Il limite e il merito del 1968. Angelo Guglielmi su “L’uso della vita”/1
Caro Luperini,
Ho letto con gran gusto il tuo romanzo sessantottesco che ricostruisce vicende esaltanti che tutti noi, in ruoli diversi, abbiamo patito o goduto. Ma voglio dirti subito che ha un limite: quello di essersi attenuto, come tu esplicitamente ci fai sapere, al modello manzoniano del romanzo storico.
Il romanzo storico è a mio modo oggi irripetibile perché l’alternarsi di “fatti verificabili storicamente…a altri (quelli relativi alla vita privata dei personaggi) che invece sono frutto della fantasia” – come tu hai scritto – produce scompensi disturbanti, appartenendo a due livelli inconciliabili di azioni mentali.
La fantasia non è più realistica, ha perduto la credibilità del fatto accaduto e costringe lo scrittore a riparare in modelli narrativi consunti come la madre che agucchia serena davanti alla finestra e non fa mancare al figlio che ama la crostata di mele (o lo scaldino per i piedi nei giorni di freddo) o come la donna desiderata che tutta intelligenza e impegno civile diventa castrante per il compagno.
La fantasia con la crisi dell’idea di verità (un dato, nonostante Maurizio Ferraris, non rimuovibile) non è più competitiva con la realtà e rischia risultati artificiosi.

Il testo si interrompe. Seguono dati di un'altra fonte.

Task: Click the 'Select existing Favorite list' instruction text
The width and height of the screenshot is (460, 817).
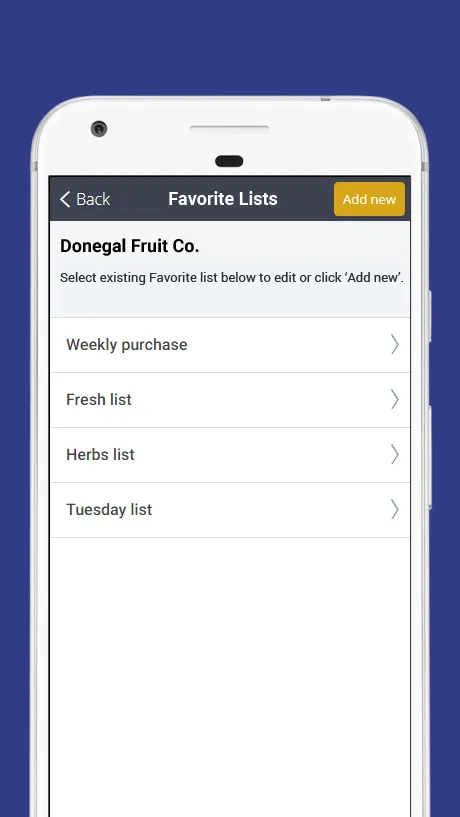Action: coord(232,278)
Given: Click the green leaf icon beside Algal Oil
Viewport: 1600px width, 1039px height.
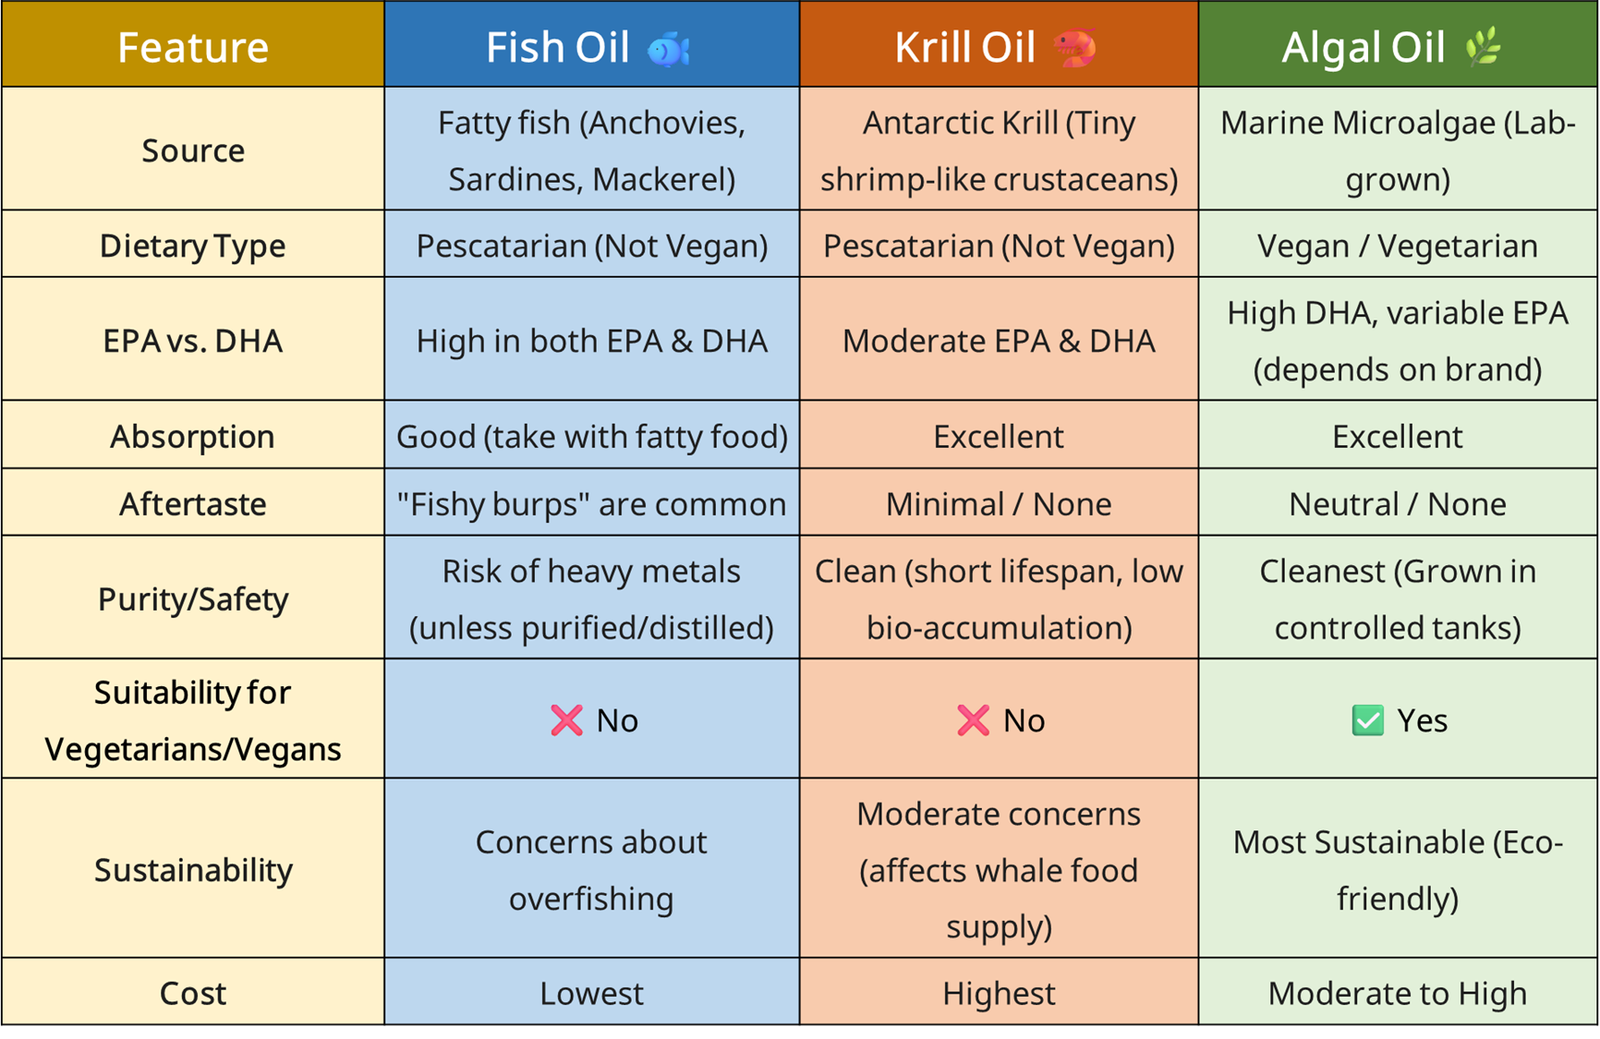Looking at the screenshot, I should tap(1483, 47).
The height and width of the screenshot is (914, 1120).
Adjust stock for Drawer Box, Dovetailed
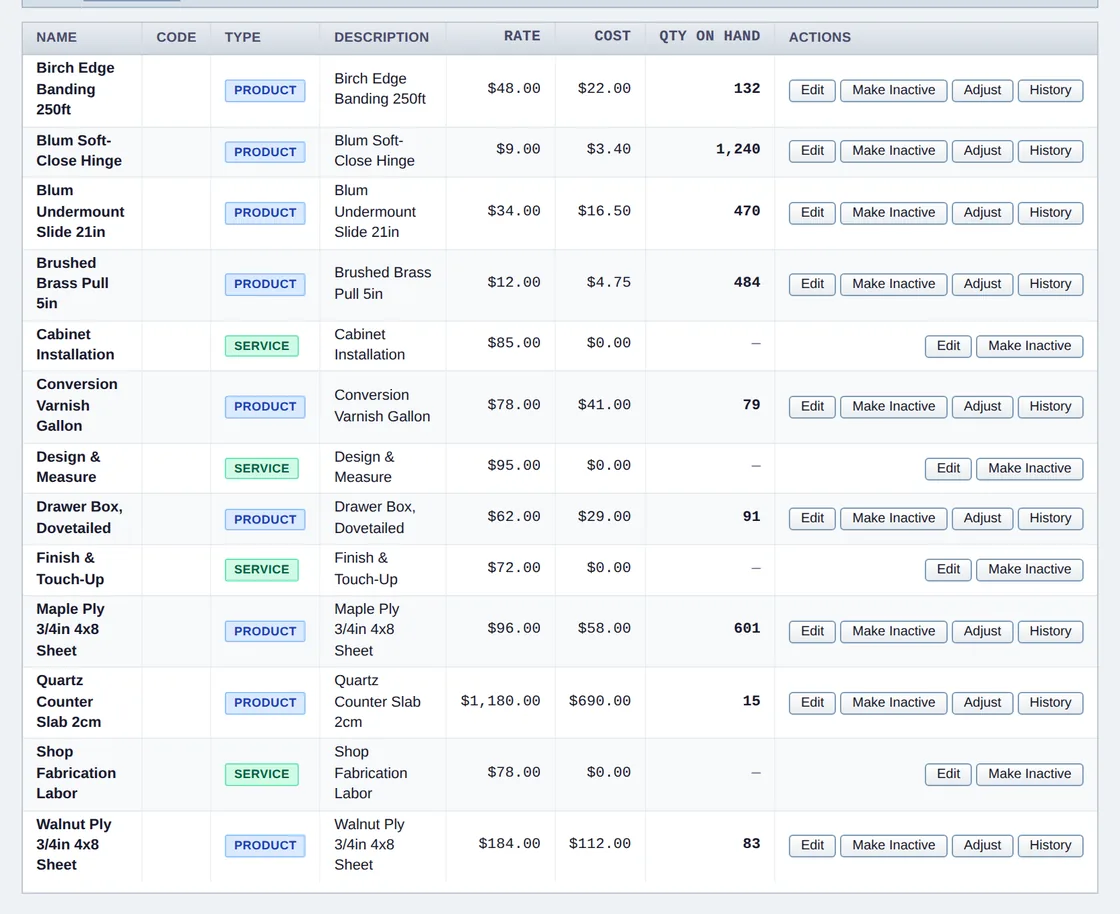[x=982, y=518]
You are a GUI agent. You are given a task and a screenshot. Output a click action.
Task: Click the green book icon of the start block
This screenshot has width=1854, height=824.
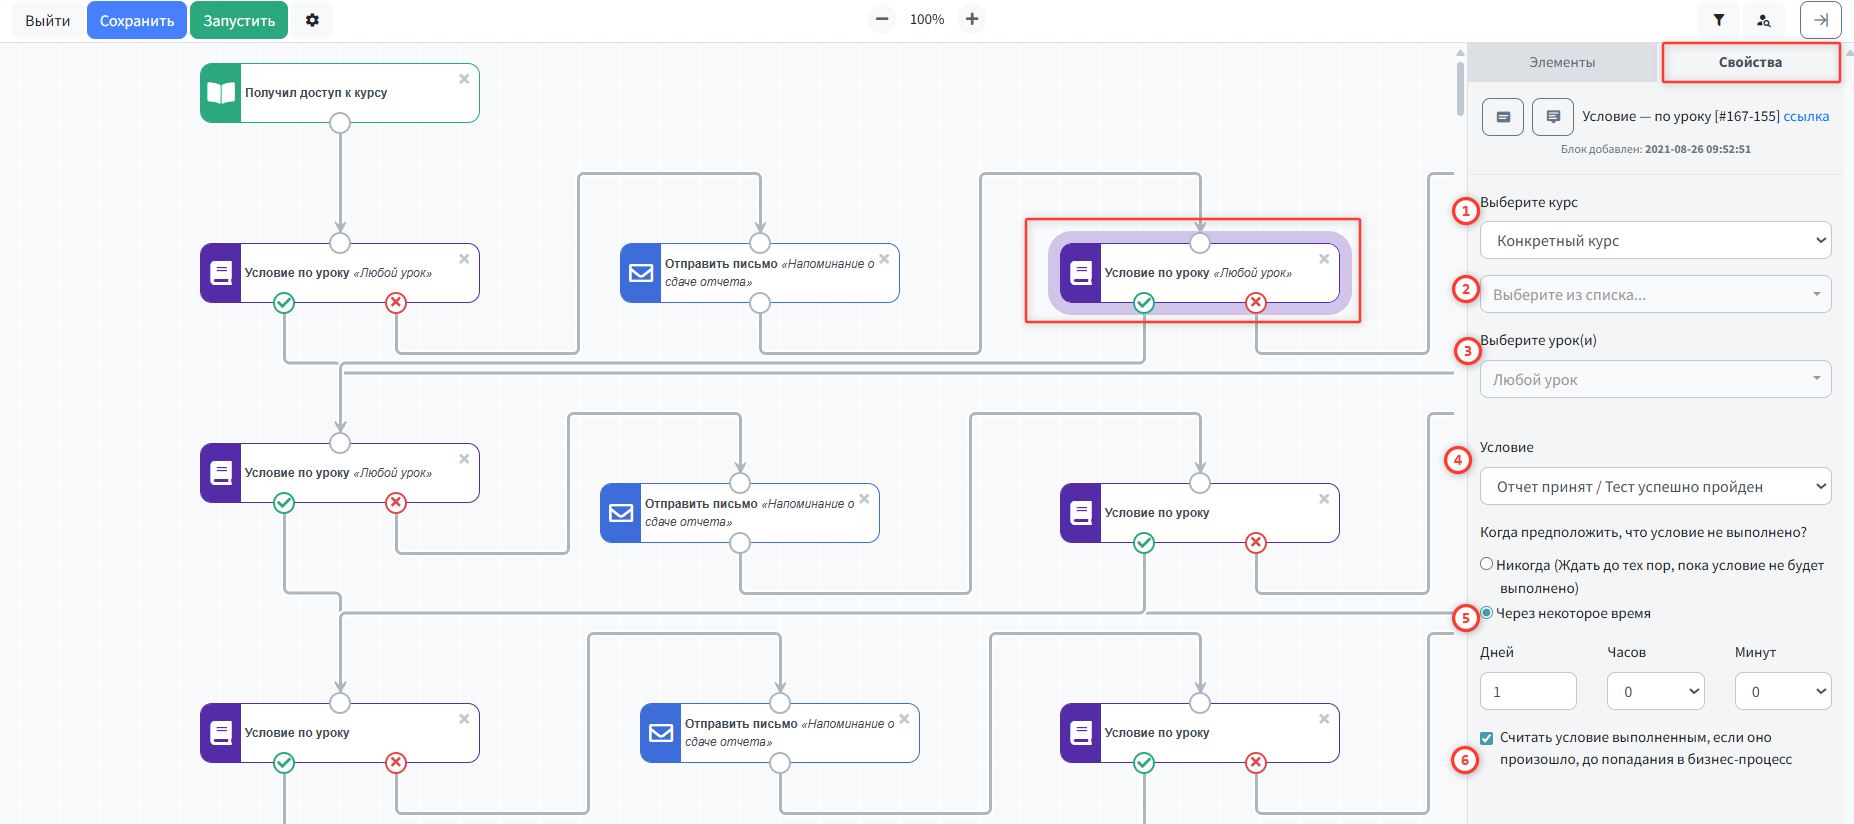point(221,93)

Non così la realtà storica proprio perché storica cioè appartenente alle cose accadute. Certo non basta che una cosa accada per essere reale ma non vi è dubbio che (quella cosa) é accaduta e se porta il segno dell’evento (e dunque conserva il linguaggio con cui è accaduta) allora può essere trasferita in scrittura mantenendo la sua credibilità.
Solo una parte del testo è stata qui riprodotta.